[BRIEF]: Show every line from the data below that includes "avatar".

[Pixel coordinate grounding data]

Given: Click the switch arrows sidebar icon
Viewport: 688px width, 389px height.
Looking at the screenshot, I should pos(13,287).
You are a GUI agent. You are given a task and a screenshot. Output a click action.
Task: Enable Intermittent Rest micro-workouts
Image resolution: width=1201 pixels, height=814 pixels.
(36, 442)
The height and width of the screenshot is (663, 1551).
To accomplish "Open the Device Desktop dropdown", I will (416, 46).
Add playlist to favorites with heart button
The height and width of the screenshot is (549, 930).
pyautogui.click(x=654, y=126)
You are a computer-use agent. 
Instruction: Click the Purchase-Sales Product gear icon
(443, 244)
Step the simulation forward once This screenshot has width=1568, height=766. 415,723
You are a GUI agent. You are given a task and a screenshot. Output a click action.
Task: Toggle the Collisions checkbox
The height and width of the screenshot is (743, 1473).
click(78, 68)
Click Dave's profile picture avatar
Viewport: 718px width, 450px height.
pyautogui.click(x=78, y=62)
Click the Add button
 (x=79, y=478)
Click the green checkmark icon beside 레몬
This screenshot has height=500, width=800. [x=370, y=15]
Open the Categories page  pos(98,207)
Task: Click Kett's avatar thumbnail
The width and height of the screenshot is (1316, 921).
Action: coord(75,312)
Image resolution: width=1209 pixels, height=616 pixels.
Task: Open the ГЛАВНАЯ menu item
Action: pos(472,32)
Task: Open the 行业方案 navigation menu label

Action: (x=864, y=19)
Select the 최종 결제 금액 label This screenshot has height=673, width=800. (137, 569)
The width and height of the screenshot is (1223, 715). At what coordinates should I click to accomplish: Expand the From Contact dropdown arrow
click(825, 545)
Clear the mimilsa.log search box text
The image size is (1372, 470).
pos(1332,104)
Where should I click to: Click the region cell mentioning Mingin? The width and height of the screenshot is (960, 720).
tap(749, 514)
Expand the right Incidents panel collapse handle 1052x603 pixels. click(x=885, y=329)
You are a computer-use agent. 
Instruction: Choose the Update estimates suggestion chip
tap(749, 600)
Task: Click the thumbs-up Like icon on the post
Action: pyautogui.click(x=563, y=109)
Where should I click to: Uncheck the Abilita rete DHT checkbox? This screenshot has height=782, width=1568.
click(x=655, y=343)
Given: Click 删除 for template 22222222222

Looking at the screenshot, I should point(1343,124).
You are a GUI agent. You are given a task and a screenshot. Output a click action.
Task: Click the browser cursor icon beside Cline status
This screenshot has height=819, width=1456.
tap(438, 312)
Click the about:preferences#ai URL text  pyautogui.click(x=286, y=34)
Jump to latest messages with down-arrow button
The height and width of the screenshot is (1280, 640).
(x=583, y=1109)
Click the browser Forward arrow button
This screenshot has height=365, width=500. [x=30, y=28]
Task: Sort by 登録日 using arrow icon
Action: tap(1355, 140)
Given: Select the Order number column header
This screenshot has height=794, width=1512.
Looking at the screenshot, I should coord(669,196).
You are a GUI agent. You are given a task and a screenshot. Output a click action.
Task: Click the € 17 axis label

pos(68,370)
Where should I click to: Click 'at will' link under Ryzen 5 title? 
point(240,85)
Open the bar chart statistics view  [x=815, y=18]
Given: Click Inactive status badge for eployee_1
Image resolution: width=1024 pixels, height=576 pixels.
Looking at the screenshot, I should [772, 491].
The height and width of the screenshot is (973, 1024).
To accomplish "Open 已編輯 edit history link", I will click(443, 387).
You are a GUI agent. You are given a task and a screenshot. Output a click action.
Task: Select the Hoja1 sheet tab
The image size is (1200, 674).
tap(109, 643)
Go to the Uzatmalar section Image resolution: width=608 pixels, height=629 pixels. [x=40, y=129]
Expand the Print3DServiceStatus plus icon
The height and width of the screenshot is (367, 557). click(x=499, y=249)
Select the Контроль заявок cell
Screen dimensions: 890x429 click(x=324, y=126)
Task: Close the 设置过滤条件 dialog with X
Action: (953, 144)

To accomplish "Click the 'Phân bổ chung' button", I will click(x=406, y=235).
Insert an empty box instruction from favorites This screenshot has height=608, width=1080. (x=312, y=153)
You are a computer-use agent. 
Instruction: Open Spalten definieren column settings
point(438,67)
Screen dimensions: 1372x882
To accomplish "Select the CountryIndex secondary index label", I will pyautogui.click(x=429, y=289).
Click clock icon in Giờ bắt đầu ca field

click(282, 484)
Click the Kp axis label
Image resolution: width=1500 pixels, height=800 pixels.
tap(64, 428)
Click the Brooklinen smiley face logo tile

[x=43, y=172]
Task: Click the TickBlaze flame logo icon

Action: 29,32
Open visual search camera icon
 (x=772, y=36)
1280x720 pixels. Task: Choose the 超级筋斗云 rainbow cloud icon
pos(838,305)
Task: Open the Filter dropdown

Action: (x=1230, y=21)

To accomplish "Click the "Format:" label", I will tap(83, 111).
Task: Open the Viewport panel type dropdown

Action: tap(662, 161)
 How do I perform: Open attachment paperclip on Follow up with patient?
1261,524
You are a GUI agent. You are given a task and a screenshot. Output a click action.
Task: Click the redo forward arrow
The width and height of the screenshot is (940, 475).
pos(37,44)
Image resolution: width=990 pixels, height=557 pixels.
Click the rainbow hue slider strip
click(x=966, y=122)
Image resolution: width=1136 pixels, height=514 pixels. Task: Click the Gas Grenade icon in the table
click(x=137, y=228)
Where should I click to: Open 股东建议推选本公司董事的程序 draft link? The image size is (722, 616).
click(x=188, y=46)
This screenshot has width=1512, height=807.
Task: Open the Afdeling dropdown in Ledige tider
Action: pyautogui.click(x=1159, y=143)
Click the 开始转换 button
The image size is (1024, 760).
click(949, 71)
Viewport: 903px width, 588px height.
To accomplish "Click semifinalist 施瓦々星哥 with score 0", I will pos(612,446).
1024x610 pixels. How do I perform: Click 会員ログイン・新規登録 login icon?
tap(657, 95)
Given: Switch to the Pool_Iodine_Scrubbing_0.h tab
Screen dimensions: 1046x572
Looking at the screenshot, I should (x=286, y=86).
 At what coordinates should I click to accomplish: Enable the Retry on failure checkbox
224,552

[OUTPUT FOR THIS TASK]:
Click Dave's profile picture avatar
Task: Click Kett's avatar thumbnail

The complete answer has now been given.